The Global Data Protection Regulation, or GDPR, is creating a great deal of stress as the May 25 deadline for compliance nears. Chief among the concerns for database administrators, chief data protection officers, CIOs and CEOs alike is customers’ data security in the context of GDPR, as well as their relational and NoSQL database systems' ability to accommodate GDPR requirements.
GDPR includes provisions that are a challenge to how personally identifiable data is controlled and processed. It also requires Controllers (those who host/store/control data that can identify a living human being) and Processors (those entities that use that same data for calculations/analysis to serve a purpose for controllers and users alike) to be accountable to the individuals whose personal data they control/process.
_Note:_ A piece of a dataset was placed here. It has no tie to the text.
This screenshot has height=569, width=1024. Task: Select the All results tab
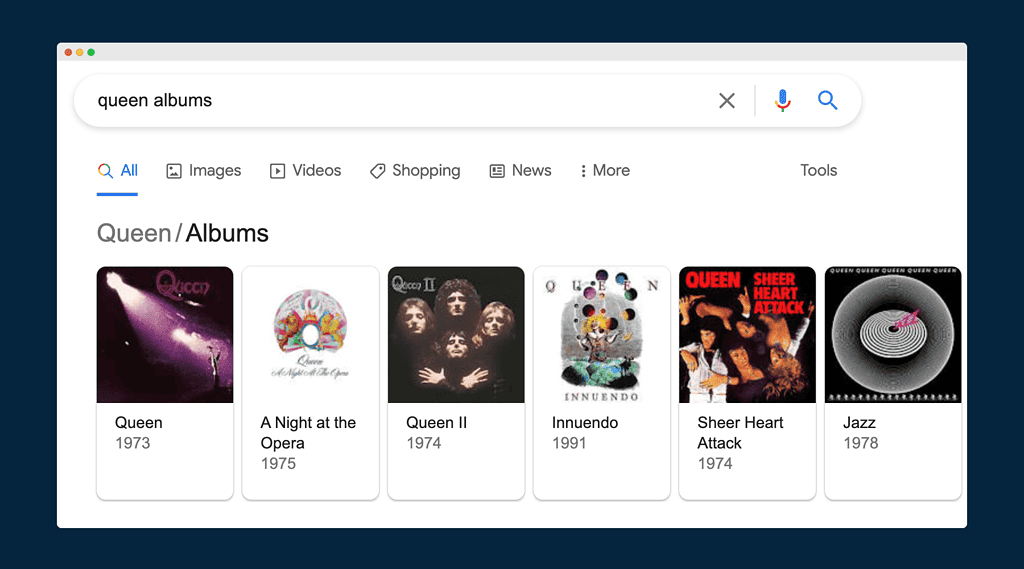click(118, 171)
The GDPR requires, among other things, that Controllers/Processors allow for the right for people to request that their data be “forgotten,” their personally identifiable data to be provided to them in a reasonable timeframe, and that, upon request, their personally identifiable data not be processed. There are many other GDPR requirements, but these three are the most widely discussed.
Also widely discussed is the ability—or inability, as the case may be—for database systems to enable GDPR compliance. NoSQL database systems, in particular, may present a challenge.
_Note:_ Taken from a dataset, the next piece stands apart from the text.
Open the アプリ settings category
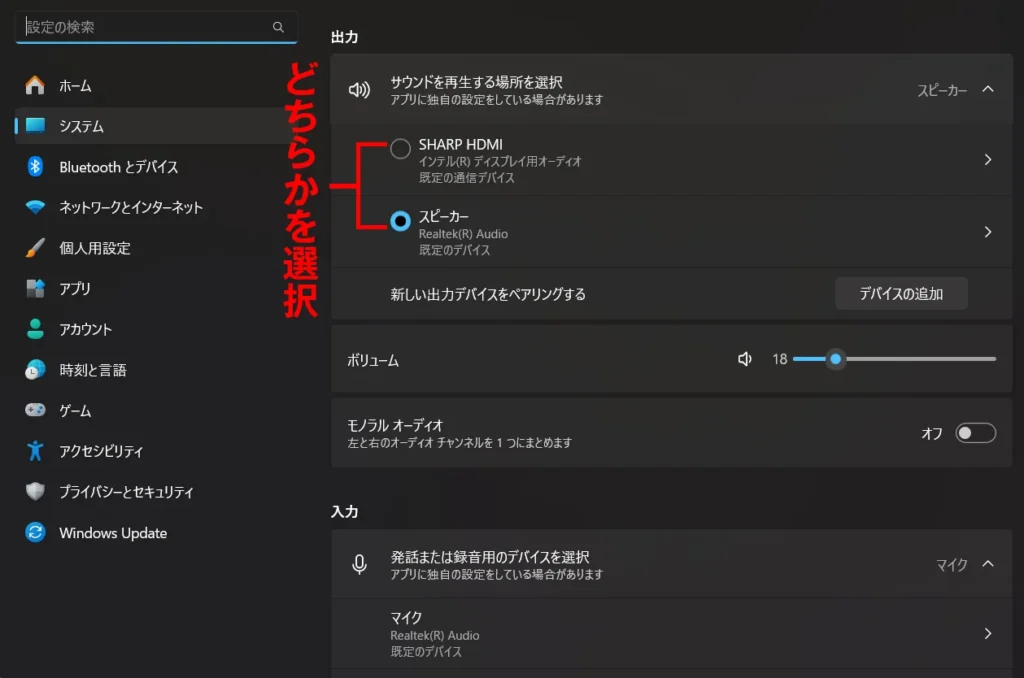Screen dimensions: 1024x678 [75, 289]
Just what are NoSQL databases, and what makes them the “flipside” of relational databases like Microsoft SQL Server or Oracle?
Providing answers to those questions starts in the 1960s.
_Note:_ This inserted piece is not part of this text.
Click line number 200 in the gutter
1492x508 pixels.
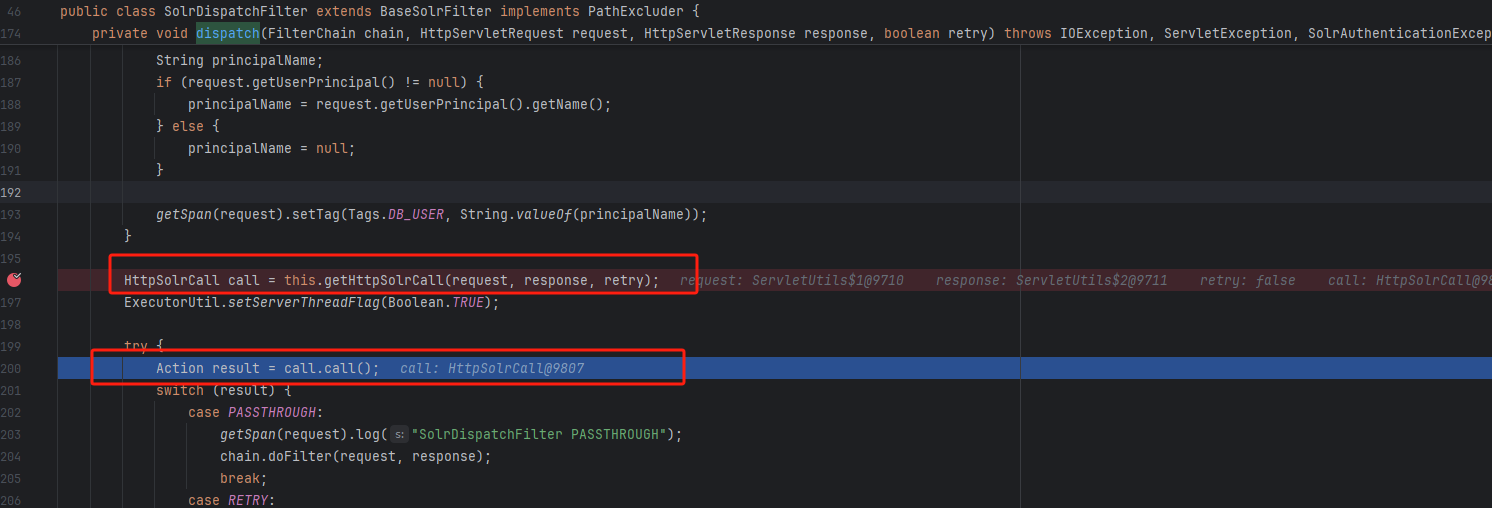pyautogui.click(x=11, y=368)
A Brief History of NoSQL Databases
NoSQL originally referred to “non SQL” or “non-relational” databases, but the term is now associated with the phrasing “not only SQL.”
Today’s NoSQL databases handle storage and retrieval differently than the tables, and joins between tables, of traditional relational models.
While NoSQL databases have existed for more than 50 years, they didn’t really gain popularity until the rise of Web 2.0 in the 1990s and social media and retail giants like Facebook, Google and Amazon. These organizations, and others like them, wanted to find ways to bypass some of the concerns that come from traditional RDBMSs--mainly related to speed. NoSQL databases by design are focused on performance—but at the sacrifice of some of the benefits that RDBMSs provide.
NoSQL databases originally shunned the constraints of relational math, but they have since developed--in some part—a more centrist approach to managing data near-relationally: They sacrifice various aspects of ACID transactions--Atomicity, Consistency, Isolation and Durability--for availability and speed. This means it’s entirely feasible that issues resolved by relational databases—such as ensuring all data read has been committed and that all transactions submitted to the database are hardened--can occur in a NoSQL variant.
It’s important to note, however, that not all NoSQL databases are alike. In fact, there are three distinct categories:
1. Key-Value Databases
Key-value databases use an associative array (that is, a “map” or “dictionary”) to denote relationships of various keys in place of the typical tables and joins found in a relational database. In key-value databases, data is represented as a collection of pairs of key-values, with the rule that each possible key pair appears, at most, once in the collection.
The fundamental issue with using a pure key-value pair is that natural keys are employed--meaning that the actual value of a key-pair is stored. Think movie rentals: Only one person can rent a movie at any given time, so the key value pair may be something like “Ready Player One” and “Trevor Ford.”
An alternative to natural keys is a hash table, which uses an algorithm for the natural values of the keys. There are issues if the algorithm generates a duplicate hash for different key-value pairs, but there are work-arounds for such matters. With that said, there is a major challenge with key-value pairs that use natural keys, just as there is for a relational database using natural keys: when those keys are personally identifiable in nature. Think about the example above, identifying “Trevor Ford.” This will be an issue under GDPR requirements if Trevor Ford requests his data be forgotten. Forgetting that data would break a key-value pair, which is the inherent method for identifying a record in a key-value database. The hash would need to be recalculated if an organization was using a hash table as an alternative to natural keys when the request came in, which would add overhead and could lead to further problems.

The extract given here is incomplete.